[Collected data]
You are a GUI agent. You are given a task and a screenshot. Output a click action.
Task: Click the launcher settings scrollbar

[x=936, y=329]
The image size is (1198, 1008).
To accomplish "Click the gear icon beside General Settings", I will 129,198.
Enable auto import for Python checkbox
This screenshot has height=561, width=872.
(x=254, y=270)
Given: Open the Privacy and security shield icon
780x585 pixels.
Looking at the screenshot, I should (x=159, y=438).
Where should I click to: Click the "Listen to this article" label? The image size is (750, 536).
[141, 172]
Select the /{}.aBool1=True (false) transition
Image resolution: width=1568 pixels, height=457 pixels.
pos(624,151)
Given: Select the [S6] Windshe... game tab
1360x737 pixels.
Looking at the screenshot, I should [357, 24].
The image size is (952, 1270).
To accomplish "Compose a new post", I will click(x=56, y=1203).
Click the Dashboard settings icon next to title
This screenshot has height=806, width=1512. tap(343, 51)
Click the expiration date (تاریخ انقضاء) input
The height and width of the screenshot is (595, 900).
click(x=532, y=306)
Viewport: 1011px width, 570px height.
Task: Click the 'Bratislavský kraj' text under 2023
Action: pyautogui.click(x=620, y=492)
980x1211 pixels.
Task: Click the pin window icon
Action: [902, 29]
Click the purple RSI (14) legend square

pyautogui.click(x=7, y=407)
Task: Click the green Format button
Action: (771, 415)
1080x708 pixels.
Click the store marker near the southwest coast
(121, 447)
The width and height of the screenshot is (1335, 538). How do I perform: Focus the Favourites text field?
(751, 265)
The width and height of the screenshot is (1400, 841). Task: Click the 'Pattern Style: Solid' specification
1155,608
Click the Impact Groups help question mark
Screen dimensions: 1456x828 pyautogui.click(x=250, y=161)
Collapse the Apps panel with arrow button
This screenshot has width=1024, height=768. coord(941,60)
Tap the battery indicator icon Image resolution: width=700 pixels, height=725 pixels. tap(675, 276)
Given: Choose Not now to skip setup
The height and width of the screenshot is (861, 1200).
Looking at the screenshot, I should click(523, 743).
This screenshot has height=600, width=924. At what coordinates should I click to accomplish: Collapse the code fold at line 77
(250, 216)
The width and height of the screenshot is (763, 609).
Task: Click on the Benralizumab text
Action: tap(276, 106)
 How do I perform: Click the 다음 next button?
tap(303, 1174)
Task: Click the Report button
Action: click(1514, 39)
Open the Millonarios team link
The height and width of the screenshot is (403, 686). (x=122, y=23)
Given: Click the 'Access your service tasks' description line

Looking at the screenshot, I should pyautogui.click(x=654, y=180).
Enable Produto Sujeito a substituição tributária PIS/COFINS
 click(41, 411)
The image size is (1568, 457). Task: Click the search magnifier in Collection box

• Written request
Find each line in the entries above that contains the string "size", treating uppercase and lowercase as different, and copy those lines out.

• Finished task
The image size is (1198, 1008).
Where should I click to: Click the "Listen to this article" label? The image size is (750, 536).
The image size is (952, 1270).
The image size is (1568, 457). Task: Click the search magnifier in Collection box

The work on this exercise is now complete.